五十八年的人生教会他:皇祖母给的东西,不必问来路。
问,反而辜负。
墨兰看着他们将瓷瓶一一收好,才缓缓开口。
“九禽戏九式,”她说,“核心不在形,在神。”
她顿了顿。
“青鸾引,是醒。”
她起身。
不是从前缓慢的起身——是青鸾初醒时,从羽根到翅尖,一寸一寸苏醒的那种起。
她站到堂中央。
第一式,青鸾引。
她双臂向两侧舒展,不是飞鸟振翅那种急遽的展开,是青鸾初醒,羽翼缓缓铺陈。
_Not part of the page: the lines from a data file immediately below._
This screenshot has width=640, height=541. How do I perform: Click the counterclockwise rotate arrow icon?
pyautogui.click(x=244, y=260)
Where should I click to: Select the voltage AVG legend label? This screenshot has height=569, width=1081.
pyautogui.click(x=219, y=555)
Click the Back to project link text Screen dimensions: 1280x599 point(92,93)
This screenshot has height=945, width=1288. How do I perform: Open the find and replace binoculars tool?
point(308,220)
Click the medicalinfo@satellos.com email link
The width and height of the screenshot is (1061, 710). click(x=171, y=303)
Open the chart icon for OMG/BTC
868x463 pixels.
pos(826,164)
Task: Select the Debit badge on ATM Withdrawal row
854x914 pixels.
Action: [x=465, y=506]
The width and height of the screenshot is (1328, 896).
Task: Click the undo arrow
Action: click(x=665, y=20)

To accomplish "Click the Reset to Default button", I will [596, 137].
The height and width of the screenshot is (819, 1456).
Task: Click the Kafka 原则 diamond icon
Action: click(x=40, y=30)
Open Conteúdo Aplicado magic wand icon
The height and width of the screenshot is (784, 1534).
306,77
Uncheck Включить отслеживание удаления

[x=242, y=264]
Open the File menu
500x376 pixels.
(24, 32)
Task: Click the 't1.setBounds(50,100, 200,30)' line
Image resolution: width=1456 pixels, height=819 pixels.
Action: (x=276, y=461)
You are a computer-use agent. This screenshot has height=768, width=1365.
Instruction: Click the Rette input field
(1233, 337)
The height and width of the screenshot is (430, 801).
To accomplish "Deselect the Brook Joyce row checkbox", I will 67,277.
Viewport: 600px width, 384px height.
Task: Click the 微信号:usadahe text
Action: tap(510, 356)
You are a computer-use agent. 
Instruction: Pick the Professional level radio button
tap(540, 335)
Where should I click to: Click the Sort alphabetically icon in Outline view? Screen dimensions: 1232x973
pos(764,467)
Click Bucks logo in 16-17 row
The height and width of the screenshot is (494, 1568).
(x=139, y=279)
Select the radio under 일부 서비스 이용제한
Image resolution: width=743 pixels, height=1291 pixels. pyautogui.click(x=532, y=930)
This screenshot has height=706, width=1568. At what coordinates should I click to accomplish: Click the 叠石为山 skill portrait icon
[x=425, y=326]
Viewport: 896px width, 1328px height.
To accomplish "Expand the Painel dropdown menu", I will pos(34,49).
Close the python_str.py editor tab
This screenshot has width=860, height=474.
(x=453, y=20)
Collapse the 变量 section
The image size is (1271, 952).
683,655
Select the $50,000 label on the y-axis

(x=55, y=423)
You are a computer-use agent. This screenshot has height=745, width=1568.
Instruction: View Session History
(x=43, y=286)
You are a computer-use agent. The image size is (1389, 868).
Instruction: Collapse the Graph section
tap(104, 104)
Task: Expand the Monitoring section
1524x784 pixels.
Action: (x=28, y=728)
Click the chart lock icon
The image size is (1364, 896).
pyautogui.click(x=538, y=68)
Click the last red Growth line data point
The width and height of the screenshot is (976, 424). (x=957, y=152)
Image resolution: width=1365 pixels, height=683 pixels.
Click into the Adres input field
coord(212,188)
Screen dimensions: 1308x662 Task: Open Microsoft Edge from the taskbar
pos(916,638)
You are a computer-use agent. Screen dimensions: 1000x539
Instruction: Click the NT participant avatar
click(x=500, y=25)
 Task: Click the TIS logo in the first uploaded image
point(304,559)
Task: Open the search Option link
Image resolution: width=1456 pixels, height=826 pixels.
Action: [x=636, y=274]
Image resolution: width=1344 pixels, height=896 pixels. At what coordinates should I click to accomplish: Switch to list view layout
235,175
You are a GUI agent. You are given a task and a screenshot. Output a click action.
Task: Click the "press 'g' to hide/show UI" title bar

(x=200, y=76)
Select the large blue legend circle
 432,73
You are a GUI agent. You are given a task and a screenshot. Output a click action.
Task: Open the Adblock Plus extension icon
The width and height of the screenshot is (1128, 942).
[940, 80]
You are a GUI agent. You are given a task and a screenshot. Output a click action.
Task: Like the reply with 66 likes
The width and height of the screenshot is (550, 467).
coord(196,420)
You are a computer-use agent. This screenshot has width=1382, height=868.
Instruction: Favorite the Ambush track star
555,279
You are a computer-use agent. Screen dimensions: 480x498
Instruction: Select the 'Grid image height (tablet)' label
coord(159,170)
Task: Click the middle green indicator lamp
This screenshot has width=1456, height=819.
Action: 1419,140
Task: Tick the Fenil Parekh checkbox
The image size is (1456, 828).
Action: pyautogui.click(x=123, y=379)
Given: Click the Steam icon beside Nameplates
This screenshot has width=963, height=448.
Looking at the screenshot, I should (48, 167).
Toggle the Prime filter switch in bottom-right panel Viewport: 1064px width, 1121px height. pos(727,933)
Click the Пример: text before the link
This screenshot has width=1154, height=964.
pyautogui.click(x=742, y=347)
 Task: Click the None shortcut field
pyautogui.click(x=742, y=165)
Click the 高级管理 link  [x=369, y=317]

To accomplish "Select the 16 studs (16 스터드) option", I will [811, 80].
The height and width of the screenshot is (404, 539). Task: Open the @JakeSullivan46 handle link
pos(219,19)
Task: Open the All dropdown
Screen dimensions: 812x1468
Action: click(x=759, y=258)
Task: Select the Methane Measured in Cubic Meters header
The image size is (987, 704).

脊柱一节节拔起,不是用力去拔,是春来竹笋,自然而然。
林桓看着。
他想起父皇。
父皇做这一式时,也是这样——不是在做,是在成为那只将醒未醒的青鸾。
他五十八岁了。
此刻跪在这里,看着皇祖母做青鸾引,忽然眼眶发潮。
第二式,白鹤翔。
墨兰重心缓缓移向右足,左足轻抬,虚点在地。双臂一高一低,如鹤临水,欲飞未飞。
她的呼吸极轻极长。
林澈垂眸。
他想起母亲。
母亲在翠屿的海边做这一式时,也是这样——静,却随时能破空而起。
第三式,玄龟息。
墨兰沉下去。
不是蹲,是沉。整个人像一块被溪流冲刷千年的卵石,落入潭底。脊背依旧挺直,肩胛松得像卸下了什么重担。
她的呼吸更慢了。
林泽轻轻吸了口气。
他想起自己种的那畦艾草。
每年冬天,地上茎叶枯尽,根却在土里静静呼吸,等春天来。
第四式,鹿戏。
墨兰身姿一转,轻灵起来。不是少女那种灵巧,是老鹿穿林——每一步都落在该落的地方,每一跃都蓄着千钧之力却不外露。
她轻轻侧首,像在听远山的风。
林桐看着她这个动作。
她想起母亲。
母亲在南珠岛教她认草药时,也是这样,轻轻侧着头,拨开一片叶子,说:“听,这株草想告诉你什么。”